Over time, I have gone to only watching Layla on Fridays due to needing more room in my schedule for work and classes. She’s almost 4-years old now, so having just one day a week with her is nowhere near enough to cherish all those little moments sometimes. I try to pack in as many activities week to week as I can, but schoolwork can make that difficult at times. When the weather is warm, one of our favorite activities is going to the zoo. No matter how many times we go, Layla’s eyes always light up with excitement as we walk in. Another favorite activity is going to playdates. I have a friend who has a daughter about Layla’s age, so we often go to their house and play. The girls have formed such an adorable friendship, and Layla is constantly asking to go play with her.

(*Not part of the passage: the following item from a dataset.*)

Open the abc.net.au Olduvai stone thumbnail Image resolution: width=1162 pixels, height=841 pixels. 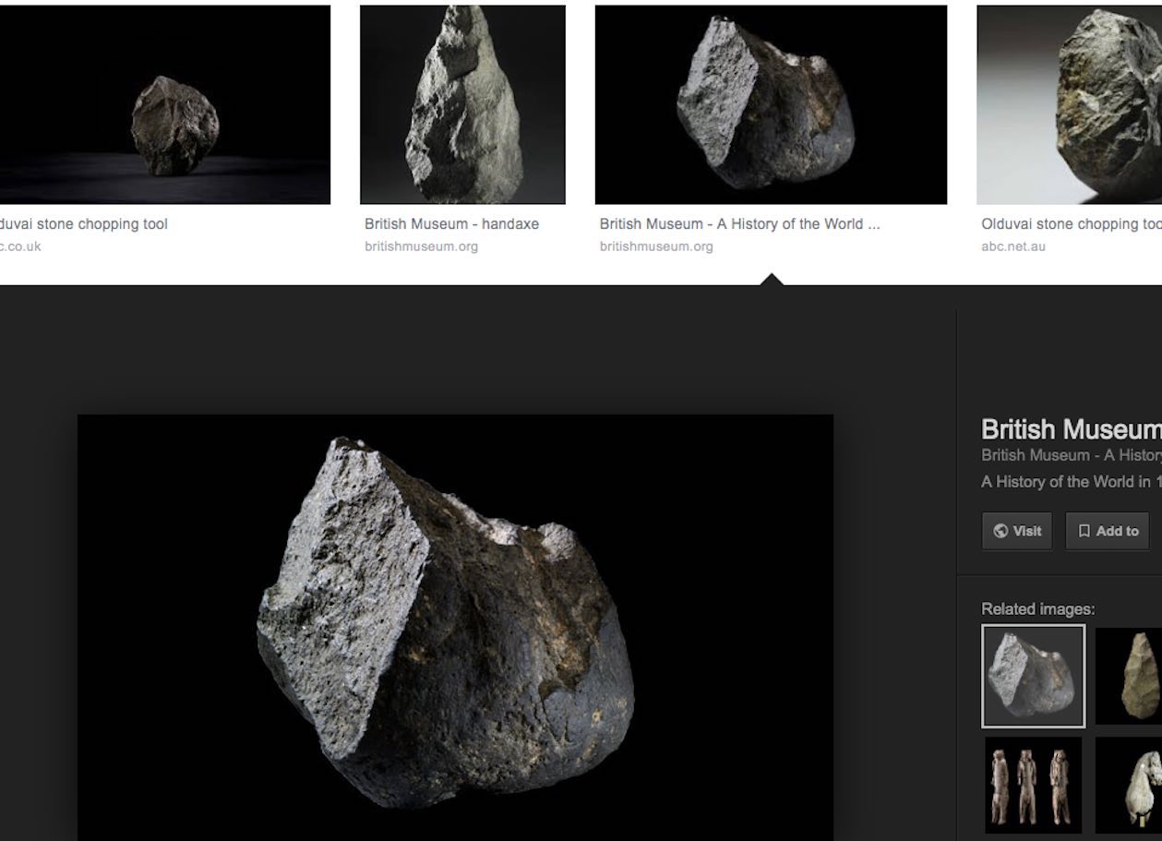pyautogui.click(x=1069, y=104)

In less than a year I won’t watch Layla regularly anymore because I’ll be done with college and going out into the real world. This also means I won’t see Jayden after school every Friday anymore so I plan to soak up as much love as I can while I have the chance. Our bond that we’ve built will last forever no matter how far apart we are, but the thought of not seeing them every week puts a terrible knot in my stomach. I cherish the time I spend with Layla every week and I hold onto those precious moments as tightly as I can, just as I have done and continue to do with Jayden. I often tell people that my niece and nephew are my world, and I mean it. I don’t know who or where I would be without these kids. They are the ones who made me realize just how much love my heart can hold.

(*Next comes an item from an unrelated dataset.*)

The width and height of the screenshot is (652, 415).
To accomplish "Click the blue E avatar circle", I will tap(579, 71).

I am not a mother. I have never carried a baby in my belly, nor have I brought life into this world. But I have gotten up in the night to get a bottle. I have experienced blow-out diapers that seem to be never ending. I have sat next to a child as they’re sick and wished I could take their pain. I have listened to the annoying kids songs to the point where I sing them to myself without realizing it. I have been the best friend one moment and the bad guy authority figure the next. I have hauled a child kicking and screaming out of a public place. I have set up playdates and I have gone to the zoo countless times. I have experienced that unexplainable fear that something will happen to these children that I love, and there will be nothing I can do to stop it. I have experienced what the day-to-day life of a parent is like.
I am not a mother but being an aunt has prepared me to be one.